### WORK ORDER
The records below are to be repeated in full, exactly as they are.

[Saved entries]
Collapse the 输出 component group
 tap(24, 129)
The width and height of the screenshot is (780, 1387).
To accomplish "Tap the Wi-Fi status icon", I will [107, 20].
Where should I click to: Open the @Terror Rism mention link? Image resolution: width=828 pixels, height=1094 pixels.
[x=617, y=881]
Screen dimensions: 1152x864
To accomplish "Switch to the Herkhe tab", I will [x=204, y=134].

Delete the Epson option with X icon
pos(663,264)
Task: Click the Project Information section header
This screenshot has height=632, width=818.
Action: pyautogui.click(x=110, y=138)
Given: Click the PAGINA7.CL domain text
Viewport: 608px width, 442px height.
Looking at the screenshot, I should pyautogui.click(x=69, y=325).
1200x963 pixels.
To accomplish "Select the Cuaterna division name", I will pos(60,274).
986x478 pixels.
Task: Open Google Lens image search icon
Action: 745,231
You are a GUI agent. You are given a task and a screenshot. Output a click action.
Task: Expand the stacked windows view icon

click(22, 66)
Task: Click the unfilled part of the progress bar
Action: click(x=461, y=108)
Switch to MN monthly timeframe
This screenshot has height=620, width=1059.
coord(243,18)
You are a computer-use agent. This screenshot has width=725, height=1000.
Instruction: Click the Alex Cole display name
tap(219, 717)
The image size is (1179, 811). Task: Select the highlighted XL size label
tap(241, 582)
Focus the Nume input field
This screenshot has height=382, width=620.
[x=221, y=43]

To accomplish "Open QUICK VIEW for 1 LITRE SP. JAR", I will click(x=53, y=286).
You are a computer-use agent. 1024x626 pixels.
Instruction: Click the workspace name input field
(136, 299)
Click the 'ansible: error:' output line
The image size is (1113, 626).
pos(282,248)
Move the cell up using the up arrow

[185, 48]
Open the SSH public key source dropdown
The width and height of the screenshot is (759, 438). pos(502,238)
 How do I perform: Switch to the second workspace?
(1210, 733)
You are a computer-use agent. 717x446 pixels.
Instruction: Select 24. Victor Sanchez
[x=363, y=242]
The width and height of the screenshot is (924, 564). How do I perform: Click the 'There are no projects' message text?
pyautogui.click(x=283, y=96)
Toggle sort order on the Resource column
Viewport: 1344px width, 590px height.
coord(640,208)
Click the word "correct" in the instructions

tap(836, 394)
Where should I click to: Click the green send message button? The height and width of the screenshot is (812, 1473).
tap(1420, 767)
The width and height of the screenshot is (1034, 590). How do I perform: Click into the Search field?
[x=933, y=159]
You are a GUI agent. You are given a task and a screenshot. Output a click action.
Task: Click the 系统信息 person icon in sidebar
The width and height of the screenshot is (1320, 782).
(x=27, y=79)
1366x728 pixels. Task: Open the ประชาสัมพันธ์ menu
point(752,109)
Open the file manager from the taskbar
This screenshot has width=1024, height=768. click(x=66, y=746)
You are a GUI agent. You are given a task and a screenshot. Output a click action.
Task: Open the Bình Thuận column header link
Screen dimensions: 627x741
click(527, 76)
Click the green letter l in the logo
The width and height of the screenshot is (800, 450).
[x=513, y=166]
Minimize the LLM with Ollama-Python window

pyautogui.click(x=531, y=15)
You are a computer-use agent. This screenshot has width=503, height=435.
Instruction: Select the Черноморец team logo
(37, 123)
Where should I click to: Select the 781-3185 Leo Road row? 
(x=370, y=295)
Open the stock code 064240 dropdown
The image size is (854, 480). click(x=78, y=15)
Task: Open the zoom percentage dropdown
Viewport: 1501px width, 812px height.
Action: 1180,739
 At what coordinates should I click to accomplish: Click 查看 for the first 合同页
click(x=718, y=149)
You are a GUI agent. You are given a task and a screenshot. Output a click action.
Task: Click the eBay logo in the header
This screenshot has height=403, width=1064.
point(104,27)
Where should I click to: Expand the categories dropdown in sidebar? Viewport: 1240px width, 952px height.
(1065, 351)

### RESPONSE AREA
Collapse the 输出 component group
 tap(24, 129)
The width and height of the screenshot is (780, 1387).
To accomplish "Tap the Wi-Fi status icon", I will [107, 20].
Where should I click to: Open the @Terror Rism mention link? Image resolution: width=828 pixels, height=1094 pixels.
[x=617, y=881]
Screen dimensions: 1152x864
To accomplish "Switch to the Herkhe tab", I will [x=204, y=134].

Delete the Epson option with X icon
pos(663,264)
Task: Click the Project Information section header
This screenshot has height=632, width=818.
Action: pyautogui.click(x=110, y=138)
Given: Click the PAGINA7.CL domain text
Viewport: 608px width, 442px height.
Looking at the screenshot, I should pyautogui.click(x=69, y=325).
1200x963 pixels.
To accomplish "Select the Cuaterna division name", I will pos(60,274).
986x478 pixels.
Task: Open Google Lens image search icon
Action: 745,231
You are a GUI agent. You are given a task and a screenshot. Output a click action.
Task: Expand the stacked windows view icon

click(22, 66)
Task: Click the unfilled part of the progress bar
Action: click(x=461, y=108)
Switch to MN monthly timeframe
This screenshot has height=620, width=1059.
coord(243,18)
You are a computer-use agent. This screenshot has width=725, height=1000.
Instruction: Click the Alex Cole display name
tap(219, 717)
The image size is (1179, 811). Task: Select the highlighted XL size label
tap(241, 582)
Focus the Nume input field
This screenshot has height=382, width=620.
[x=221, y=43]

To accomplish "Open QUICK VIEW for 1 LITRE SP. JAR", I will click(x=53, y=286).
You are a computer-use agent. 1024x626 pixels.
Instruction: Click the workspace name input field
(136, 299)
Click the 'ansible: error:' output line
The image size is (1113, 626).
pos(282,248)
Move the cell up using the up arrow

[185, 48]
Open the SSH public key source dropdown
The width and height of the screenshot is (759, 438). pos(502,238)
 How do I perform: Switch to the second workspace?
(1210, 733)
You are a computer-use agent. 717x446 pixels.
Instruction: Select 24. Victor Sanchez
[x=363, y=242]
The width and height of the screenshot is (924, 564). How do I perform: Click the 'There are no projects' message text?
pyautogui.click(x=283, y=96)
Toggle sort order on the Resource column
Viewport: 1344px width, 590px height.
coord(640,208)
Click the word "correct" in the instructions

tap(836, 394)
Where should I click to: Click the green send message button? The height and width of the screenshot is (812, 1473).
tap(1420, 767)
The width and height of the screenshot is (1034, 590). How do I perform: Click into the Search field?
[x=933, y=159]
You are a GUI agent. You are given a task and a screenshot. Output a click action.
Task: Click the 系统信息 person icon in sidebar
The width and height of the screenshot is (1320, 782).
(x=27, y=79)
1366x728 pixels. Task: Open the ประชาสัมพันธ์ menu
point(752,109)
Open the file manager from the taskbar
This screenshot has width=1024, height=768. click(x=66, y=746)
You are a GUI agent. You are given a task and a screenshot. Output a click action.
Task: Open the Bình Thuận column header link
Screen dimensions: 627x741
click(527, 76)
Click the green letter l in the logo
The width and height of the screenshot is (800, 450).
[x=513, y=166]
Minimize the LLM with Ollama-Python window

pyautogui.click(x=531, y=15)
You are a computer-use agent. This screenshot has width=503, height=435.
Instruction: Select the Черноморец team logo
(37, 123)
Where should I click to: Select the 781-3185 Leo Road row? 
(x=370, y=295)
Open the stock code 064240 dropdown
The image size is (854, 480). click(x=78, y=15)
Task: Open the zoom percentage dropdown
Viewport: 1501px width, 812px height.
Action: 1180,739
 At what coordinates should I click to accomplish: Click 查看 for the first 合同页
click(x=718, y=149)
You are a GUI agent. You are given a task and a screenshot. Output a click action.
Task: Click the eBay logo in the header
This screenshot has height=403, width=1064.
point(104,27)
Where should I click to: Expand the categories dropdown in sidebar? Viewport: 1240px width, 952px height.
(1065, 351)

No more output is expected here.